O tal Project 2025, aquele calhamaço conservador da Heritage Foundation, ele jura que “não tem nada a ver”, mas adivinha?
Quase dois terços das ações dele batem com o que está lá.

Acabar com programas de diversidade logo no primeiro dia, porque, claro, “diversidade” é o vilão, desmontar agências federais para encher de aliados, e jogar tarifas em tudo o que se mexe. China, México, até o Canadá levando chumbo.

Tem estratégia? Talvez, se aproximar os olhos, verá: isolacionismo “America First” puro, cortando ajuda externa para quem não se curvar, perdoando a galera do 6 de janeiro em massa, e transformando a burocracia num RH pessoal, demite os “traidores” e contrata os puxa-sacos.

Isso cheira a teoria do executivo unitário. Basicamente, “o presidente manda, e dane-se!”.

Críticos dizem que é um atalho pra autocracia. È o ego baiacu tocado?
Isso é o sol desse sistema solar.

Imagina, George Soros mandou a letra: Trump é um “charlatão” com narcisismo anabolizado pelos piores esteroides.

Países, como o Paquistão, estão jogando o jogo direitinho, indicando Trump para o Nobel da Paz e fechando acordos de cripto só para não levar tarifa na cara.

É a política do “quem paga mais, leva”.

Agora, é o pulo do gato tipo Bolsonaro, que conhecemos muito bem.
Apesar da zorra improdutiva, isso funciona muito bem para o público dele.

Mas o circo entrega para o público trumpista que quer ver sangue.

Não é catedral, é barraca de rua: gorduroso, caótico, mas enche a barriga.

Lembra do Bolsonaro comendo pizza na rua, o porcalhão se lambuzando todo?

Se é inteligente e estratégico ou só um show de horrores, só o tempo dirá

O teatro é o mesmo de Bolsonaro, só que em inglês.

Com Lula, Trump afinou e encolheu. Tipo um round de boxe diplomático.

Trump entrou com o soco de 50% de tarifa nas exportações brasileiras pra “vingar” o Bolsonaro, claro, chamando de “caça às bruxas, mas saiu prometendo bons acordos e até desejando feliz aniversário para Lula, que completou 80 anos, vigoroso!

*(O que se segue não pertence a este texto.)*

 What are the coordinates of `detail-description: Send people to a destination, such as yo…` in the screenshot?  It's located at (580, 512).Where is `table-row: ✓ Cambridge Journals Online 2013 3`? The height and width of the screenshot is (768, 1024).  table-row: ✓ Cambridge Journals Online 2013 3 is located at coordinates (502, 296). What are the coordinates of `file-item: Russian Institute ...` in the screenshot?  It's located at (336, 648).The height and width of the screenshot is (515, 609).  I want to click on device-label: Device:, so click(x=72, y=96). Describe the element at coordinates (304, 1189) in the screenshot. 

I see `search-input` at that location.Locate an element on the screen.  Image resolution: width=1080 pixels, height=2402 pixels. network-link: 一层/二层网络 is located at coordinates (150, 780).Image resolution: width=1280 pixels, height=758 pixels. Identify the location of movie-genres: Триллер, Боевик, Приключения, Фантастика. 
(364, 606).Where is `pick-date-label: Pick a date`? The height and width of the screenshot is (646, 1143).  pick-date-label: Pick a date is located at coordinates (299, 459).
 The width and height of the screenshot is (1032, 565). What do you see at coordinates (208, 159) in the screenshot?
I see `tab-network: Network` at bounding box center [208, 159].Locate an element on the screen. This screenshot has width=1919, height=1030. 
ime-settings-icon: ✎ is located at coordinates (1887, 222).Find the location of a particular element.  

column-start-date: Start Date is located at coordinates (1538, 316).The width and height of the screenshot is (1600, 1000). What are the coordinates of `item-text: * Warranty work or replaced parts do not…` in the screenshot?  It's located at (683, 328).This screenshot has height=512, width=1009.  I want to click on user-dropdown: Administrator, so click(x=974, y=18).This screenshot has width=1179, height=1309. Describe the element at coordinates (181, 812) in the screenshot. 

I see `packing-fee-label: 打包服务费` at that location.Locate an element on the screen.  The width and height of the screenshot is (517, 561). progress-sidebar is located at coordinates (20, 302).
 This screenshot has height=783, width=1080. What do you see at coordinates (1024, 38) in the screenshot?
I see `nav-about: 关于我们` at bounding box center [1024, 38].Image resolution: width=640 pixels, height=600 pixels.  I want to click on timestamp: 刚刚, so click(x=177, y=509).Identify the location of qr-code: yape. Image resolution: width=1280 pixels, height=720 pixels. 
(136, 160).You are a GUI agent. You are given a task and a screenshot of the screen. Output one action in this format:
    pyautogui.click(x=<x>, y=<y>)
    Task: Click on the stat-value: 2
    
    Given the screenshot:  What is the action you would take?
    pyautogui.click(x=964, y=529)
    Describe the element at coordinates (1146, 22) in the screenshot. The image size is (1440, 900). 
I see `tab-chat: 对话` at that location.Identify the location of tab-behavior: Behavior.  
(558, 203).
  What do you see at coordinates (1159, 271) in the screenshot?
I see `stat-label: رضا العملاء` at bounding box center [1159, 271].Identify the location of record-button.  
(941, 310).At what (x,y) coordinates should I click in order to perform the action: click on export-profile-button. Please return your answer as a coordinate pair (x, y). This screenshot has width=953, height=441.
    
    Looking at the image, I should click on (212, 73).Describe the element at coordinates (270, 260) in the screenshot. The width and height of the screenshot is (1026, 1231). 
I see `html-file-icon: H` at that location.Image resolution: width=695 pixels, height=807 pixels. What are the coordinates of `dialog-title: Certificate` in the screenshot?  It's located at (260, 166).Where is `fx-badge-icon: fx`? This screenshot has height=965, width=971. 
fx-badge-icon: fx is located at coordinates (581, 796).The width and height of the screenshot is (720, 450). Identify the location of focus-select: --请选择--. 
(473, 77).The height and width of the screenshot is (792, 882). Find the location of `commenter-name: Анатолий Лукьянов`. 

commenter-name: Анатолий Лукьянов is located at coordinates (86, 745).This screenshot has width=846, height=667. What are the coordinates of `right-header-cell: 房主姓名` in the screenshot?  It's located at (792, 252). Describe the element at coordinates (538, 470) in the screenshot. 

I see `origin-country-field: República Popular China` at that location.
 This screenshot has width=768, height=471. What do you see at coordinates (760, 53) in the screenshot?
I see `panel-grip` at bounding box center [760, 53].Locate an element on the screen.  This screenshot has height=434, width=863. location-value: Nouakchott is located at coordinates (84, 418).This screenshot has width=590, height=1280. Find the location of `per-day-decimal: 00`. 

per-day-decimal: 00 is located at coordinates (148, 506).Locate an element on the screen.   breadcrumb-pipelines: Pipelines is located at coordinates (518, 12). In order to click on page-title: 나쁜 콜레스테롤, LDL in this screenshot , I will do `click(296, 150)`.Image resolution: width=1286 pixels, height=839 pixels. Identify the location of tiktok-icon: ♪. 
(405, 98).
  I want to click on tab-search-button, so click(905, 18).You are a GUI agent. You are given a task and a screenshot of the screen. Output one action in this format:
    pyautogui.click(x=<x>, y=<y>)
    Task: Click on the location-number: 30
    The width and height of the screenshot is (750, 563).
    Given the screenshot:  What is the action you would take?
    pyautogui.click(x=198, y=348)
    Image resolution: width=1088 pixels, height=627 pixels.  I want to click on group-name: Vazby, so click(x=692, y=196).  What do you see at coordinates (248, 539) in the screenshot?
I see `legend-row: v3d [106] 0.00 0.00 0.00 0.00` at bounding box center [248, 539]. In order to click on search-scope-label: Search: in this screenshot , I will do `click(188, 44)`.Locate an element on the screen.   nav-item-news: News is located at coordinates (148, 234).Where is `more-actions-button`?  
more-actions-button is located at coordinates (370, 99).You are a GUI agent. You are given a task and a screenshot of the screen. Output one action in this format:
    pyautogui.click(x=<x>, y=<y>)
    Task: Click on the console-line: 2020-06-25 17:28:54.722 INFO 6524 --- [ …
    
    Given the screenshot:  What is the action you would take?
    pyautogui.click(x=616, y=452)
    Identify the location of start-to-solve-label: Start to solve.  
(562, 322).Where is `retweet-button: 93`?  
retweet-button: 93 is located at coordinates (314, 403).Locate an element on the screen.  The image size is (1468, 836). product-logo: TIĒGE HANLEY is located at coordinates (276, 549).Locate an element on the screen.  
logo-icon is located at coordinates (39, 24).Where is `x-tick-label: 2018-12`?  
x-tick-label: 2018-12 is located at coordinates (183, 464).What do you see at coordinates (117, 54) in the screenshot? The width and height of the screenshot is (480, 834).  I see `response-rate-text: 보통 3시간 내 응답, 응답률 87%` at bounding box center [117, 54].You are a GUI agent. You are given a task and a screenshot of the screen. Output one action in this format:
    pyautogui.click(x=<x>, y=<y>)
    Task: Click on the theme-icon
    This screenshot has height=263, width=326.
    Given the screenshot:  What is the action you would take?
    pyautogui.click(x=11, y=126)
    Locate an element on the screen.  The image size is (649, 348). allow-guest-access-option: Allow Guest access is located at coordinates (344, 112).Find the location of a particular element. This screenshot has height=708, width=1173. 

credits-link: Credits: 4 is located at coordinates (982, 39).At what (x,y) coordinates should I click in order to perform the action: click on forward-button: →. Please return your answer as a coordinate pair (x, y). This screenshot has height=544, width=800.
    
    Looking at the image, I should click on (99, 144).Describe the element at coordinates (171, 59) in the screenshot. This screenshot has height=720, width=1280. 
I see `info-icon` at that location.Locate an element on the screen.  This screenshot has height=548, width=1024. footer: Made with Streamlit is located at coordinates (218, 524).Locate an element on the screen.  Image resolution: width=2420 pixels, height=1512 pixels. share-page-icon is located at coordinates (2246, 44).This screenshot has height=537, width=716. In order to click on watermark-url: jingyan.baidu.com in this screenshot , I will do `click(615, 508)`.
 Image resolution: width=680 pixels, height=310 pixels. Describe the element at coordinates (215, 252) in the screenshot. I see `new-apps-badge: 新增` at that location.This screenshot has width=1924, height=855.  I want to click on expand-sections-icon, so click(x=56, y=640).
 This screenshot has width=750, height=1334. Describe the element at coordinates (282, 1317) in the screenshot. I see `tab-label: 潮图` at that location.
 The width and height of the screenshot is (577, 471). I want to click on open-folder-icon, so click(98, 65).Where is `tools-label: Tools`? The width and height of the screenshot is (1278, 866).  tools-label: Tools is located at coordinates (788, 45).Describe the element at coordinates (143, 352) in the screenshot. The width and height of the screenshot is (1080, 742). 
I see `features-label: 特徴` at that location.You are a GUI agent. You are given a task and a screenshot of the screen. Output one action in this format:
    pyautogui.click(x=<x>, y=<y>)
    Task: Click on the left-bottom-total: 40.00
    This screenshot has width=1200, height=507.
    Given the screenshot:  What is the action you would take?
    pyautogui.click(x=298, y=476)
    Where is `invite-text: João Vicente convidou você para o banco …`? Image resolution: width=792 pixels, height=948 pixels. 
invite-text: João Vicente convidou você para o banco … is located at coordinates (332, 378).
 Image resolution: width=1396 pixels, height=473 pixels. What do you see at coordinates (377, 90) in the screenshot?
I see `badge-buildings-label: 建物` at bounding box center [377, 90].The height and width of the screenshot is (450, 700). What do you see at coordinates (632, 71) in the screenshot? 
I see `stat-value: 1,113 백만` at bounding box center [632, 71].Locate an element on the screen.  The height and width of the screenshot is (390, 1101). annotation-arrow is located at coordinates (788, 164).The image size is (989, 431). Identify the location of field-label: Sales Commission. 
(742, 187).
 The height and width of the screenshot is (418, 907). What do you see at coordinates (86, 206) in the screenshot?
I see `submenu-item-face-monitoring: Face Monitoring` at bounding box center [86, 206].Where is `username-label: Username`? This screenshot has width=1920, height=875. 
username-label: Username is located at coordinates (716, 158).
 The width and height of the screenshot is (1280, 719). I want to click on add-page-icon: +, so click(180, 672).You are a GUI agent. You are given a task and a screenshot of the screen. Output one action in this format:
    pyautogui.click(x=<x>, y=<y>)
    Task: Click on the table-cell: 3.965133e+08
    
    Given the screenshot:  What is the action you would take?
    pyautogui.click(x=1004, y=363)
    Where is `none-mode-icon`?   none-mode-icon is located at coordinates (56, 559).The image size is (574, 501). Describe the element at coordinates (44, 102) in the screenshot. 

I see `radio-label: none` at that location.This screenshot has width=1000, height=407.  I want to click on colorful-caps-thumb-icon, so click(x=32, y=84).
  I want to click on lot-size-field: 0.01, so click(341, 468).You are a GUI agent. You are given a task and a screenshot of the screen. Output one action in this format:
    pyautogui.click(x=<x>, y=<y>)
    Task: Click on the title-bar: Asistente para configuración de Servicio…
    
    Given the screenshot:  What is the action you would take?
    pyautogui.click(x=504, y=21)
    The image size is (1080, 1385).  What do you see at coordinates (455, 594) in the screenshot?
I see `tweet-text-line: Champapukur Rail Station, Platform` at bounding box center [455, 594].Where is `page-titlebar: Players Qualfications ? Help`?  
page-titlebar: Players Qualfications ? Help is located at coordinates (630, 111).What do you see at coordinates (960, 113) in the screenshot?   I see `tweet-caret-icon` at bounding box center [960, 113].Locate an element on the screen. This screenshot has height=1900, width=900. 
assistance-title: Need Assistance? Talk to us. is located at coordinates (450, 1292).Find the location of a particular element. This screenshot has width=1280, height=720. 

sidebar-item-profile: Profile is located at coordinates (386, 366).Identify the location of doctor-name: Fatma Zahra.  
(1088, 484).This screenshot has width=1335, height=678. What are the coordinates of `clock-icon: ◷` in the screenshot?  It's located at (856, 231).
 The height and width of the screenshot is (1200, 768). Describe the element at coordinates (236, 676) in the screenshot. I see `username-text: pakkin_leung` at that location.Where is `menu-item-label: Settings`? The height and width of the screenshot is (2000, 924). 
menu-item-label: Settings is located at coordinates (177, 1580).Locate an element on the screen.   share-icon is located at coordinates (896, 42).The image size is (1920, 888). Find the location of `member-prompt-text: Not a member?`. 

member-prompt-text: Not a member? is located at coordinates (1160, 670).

Lula jogou o trunfo da diplomacia sul-americana, falando em ajudar os EUA com a Venezuela, e Trump comprou a ideia.

Resultado? As equipes de comércio dos dois países se reúnem amanhã (28/10), e o Brasil, que tem superávit comercial com os EUA há 17 anos, pode ver essas tarifas derreterem rápido.

Para quem achava que era só um encontro banal, isso mostra o Lula no modo mestre do xadrez.

Quebrou o monopólio bolsonarista na Casa Branca.

Bolsonaro era o queridinho, mas agora Trump está aberto ao diálogo direto com Lula.